> _Selected extract_
On the other hand, Kanye West has made public statements in support of Trump – and even visited him in the White House a few weeks ago.

The midterms are galvanising large numbers of people in the US – with nation’s president the central figure one way or another.

The Trump effect

Predictions are that turnout for this midterm will be higher than usual, and this is likely due to the “Trump effect”.

Trump has been such a firebrand since becoming president that interest is higher than ever before to see if he’ll follow the same trends as Obama, Bush and Clinton, or if he can help Republicans retain control in government. 

And this interest has so far translated into more people getting out to have their say. 

Last week, the number of early voters turning out had forecasters predicting a midterm turnout not seen in decades.

Trump Trump has been appearing at rally after rally to try win support Source: CRAIG HUDSON | Gazette-Mail

As of Friday 26 October, returns compiled by the Associated Press showed more than 15 million votes cast in 38 states. Many states had more than doubled what turnout was at that point in 2014, with a handful already eclipsing their overall early turnout – through postal votes and in person – for that election. 

Some forecasters are predicting turnout could end up approaching 50%, levels not reached since the midterms between 1962-1970. These are years, perhaps not coincidentally, that spanned a political turbulent era.

But it is unclear what effect a larger turnout will have on Trump and the republicans as of yet. 

If millions more people turn out to vote than they did in the 2014 midterms, for example, will that be a good or bad thing for Trump?

> _Directions_
In the passage on the US midterms, how many votes had been cast by Friday 26 October, according to Associated Press returns?

> _Data listing_
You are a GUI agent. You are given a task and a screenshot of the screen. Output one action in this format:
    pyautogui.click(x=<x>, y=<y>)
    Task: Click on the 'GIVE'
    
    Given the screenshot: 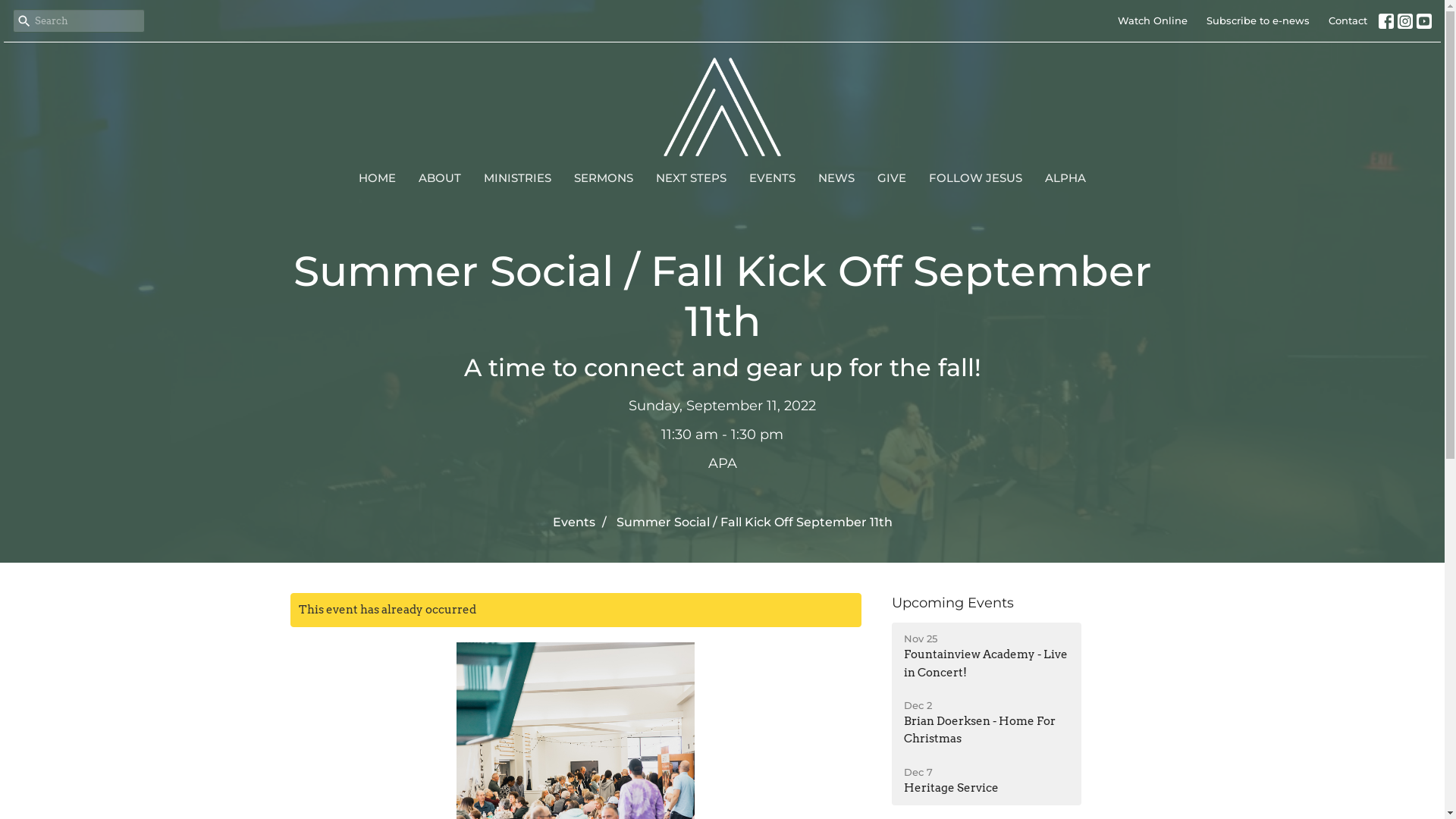 What is the action you would take?
    pyautogui.click(x=877, y=177)
    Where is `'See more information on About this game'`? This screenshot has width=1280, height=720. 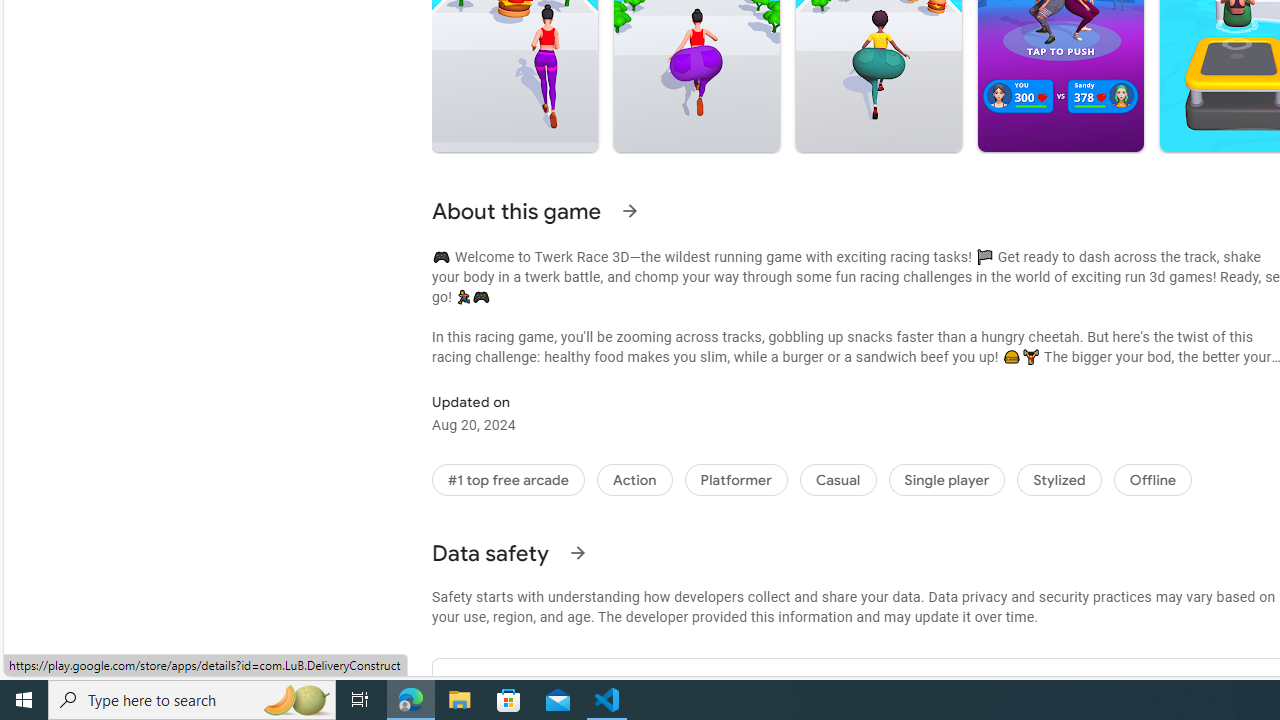 'See more information on About this game' is located at coordinates (628, 210).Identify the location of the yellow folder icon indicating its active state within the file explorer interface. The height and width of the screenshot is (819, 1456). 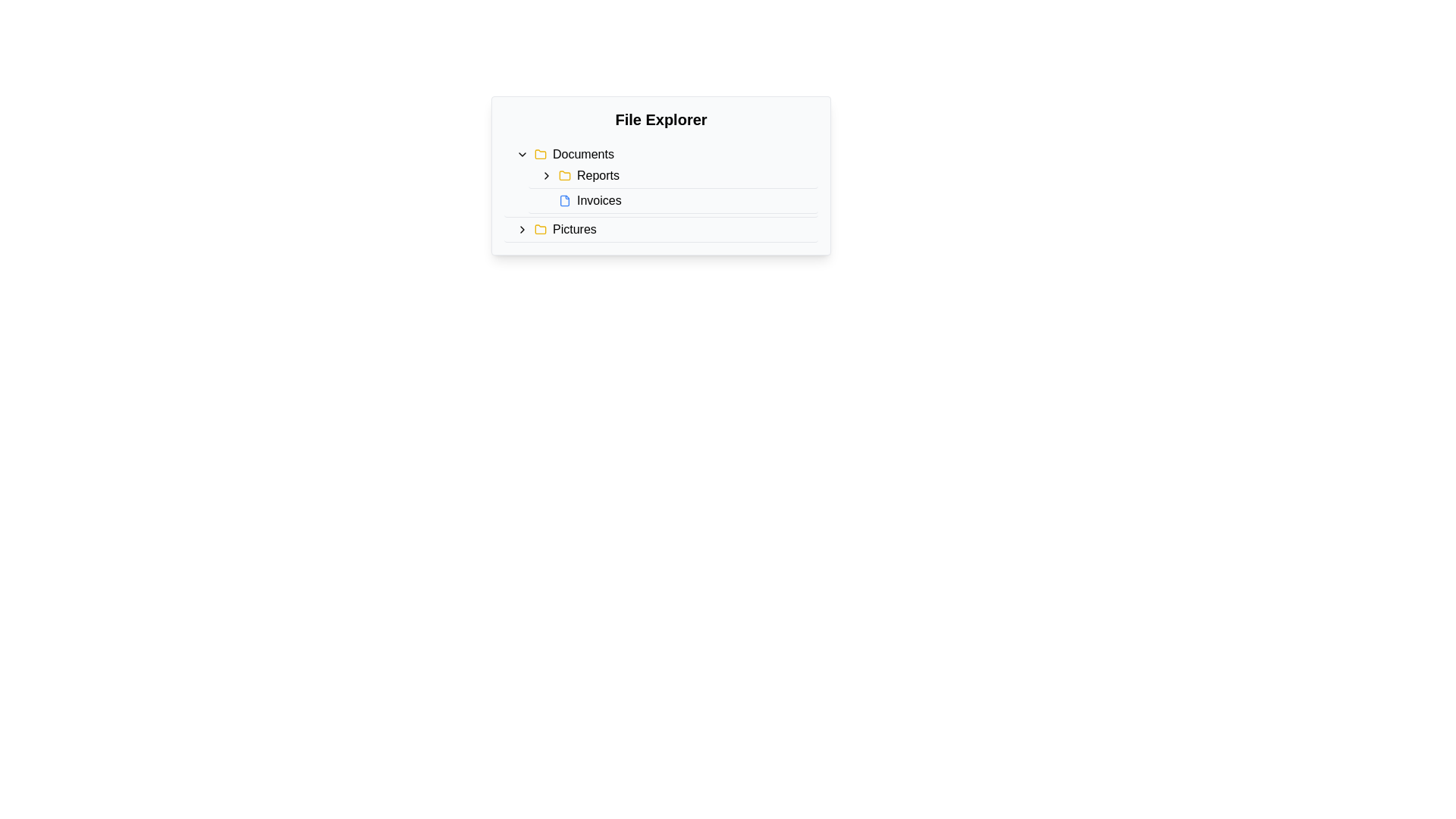
(563, 174).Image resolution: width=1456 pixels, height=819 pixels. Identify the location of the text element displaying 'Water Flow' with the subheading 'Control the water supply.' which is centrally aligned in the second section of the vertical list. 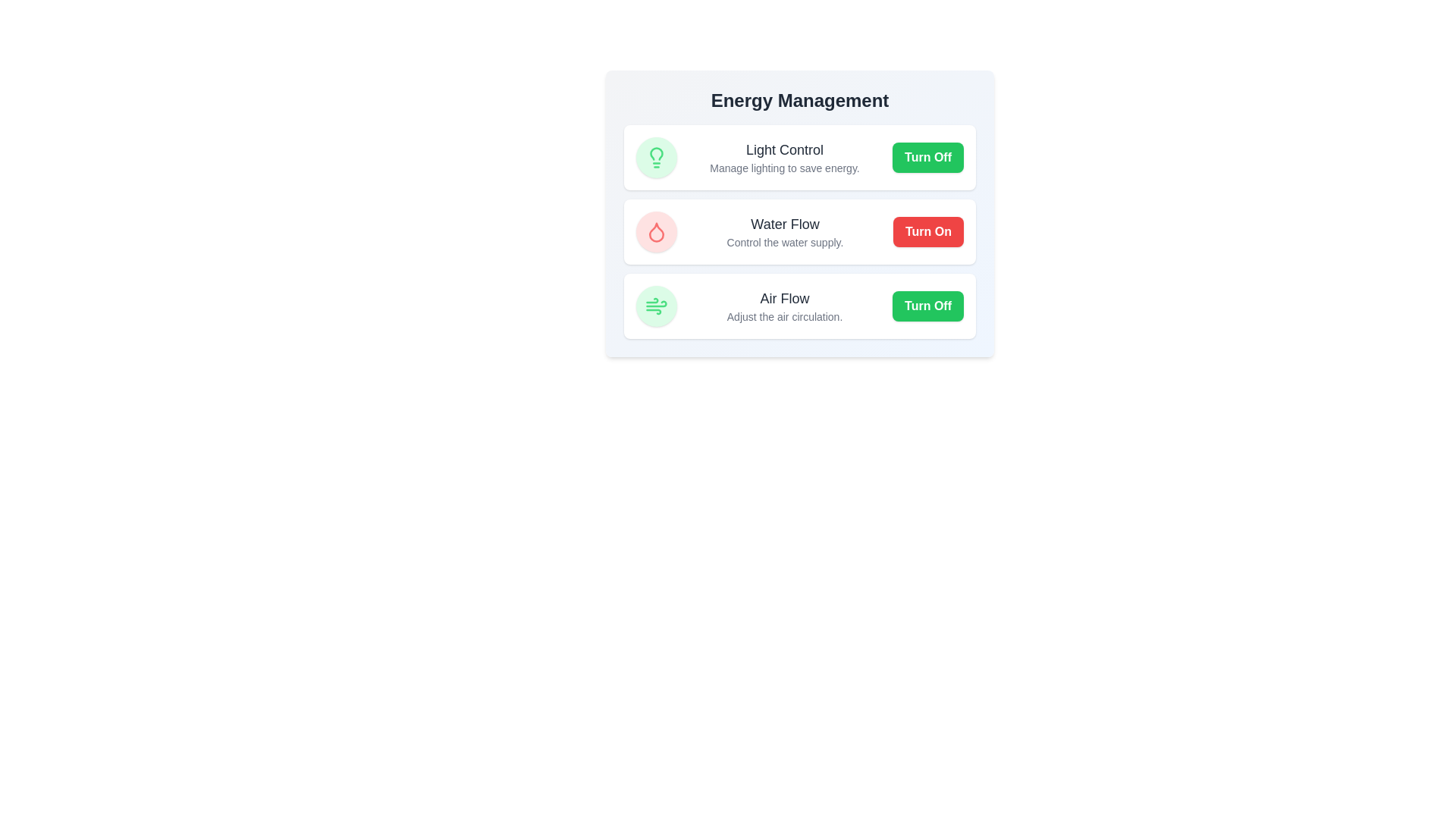
(785, 231).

> _Result for this exercise_
More than 15 million votes had been cast in 38 states.